1. 1. The immunodetection reagent card comprises a shell and a liquid channel positioned in the shell, wherein the shell is formed by encircling a bottom plate (1) and a cover plate (2), a sample adding hole (201) and an observation window (202) are arranged on the cover plate (2), the immunodetection reagent card further comprises a filter pad (3) used for guiding and filtering sample solution to the liquid channel through the sample adding hole (201), and is characterized in that the liquid channel is at least 1 micro-channel (4) for allowing the sample solution to pass through, a cross micro-array (404) which is arranged according to the capillary force principle and is used for driving the sample solution to flow in the micro-channel (4) is arranged in the micro-channel (4), a first marking area (401), a second marking area (402) and a third marking area (403) are sequentially arranged in the micro-channel (4) along the flowing direction of the sample solution, a marked antibody, a capturing antibody 1 and a capturing antibody 2 are sequentially coated on the areas respectively, and the observation window (202) can observe at least the second marking area (402) and the third marking area (403).

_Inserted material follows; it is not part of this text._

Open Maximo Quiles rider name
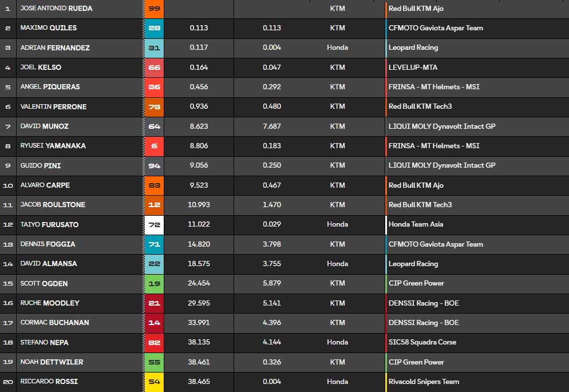 coord(48,28)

2. 2. The immunoassay reagent card of claim 1, wherein the tip of the microchannel (4) is provided with a liquid absorbing pad (5) for absorbing the sample solution passing through the microchannel (4).
3. 3. The immunodetection reagent card of claim 2, wherein a first air hole (203) connected with the filter pad (3) and a second air hole (204) connected with the liquid absorbing pad (5) are arranged on the cover plate (2) in a penetrating way.

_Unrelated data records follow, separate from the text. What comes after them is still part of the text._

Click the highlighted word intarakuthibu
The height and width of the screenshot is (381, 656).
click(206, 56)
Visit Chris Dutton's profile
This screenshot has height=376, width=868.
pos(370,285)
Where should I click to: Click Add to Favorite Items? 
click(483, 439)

4. 4. The immunodetection reagent card of claim 1, wherein the micro-channel (4) is formed by arranging a micro-channel groove on the bottom plate (1) in advance, and sealing the cover plate (2) on the top of the micro-channel groove by the bottom plate (1) and the cover plate (2) in an ultrasonic bonding mode, so that the micro-channel groove and the cover plate (2) are enclosed to form the micro-channel (4).
5. 5. The immunodetection reagent card of claim 1, wherein the width of said microchannel (4) is 20-40 mm and the height is 30-50 μm.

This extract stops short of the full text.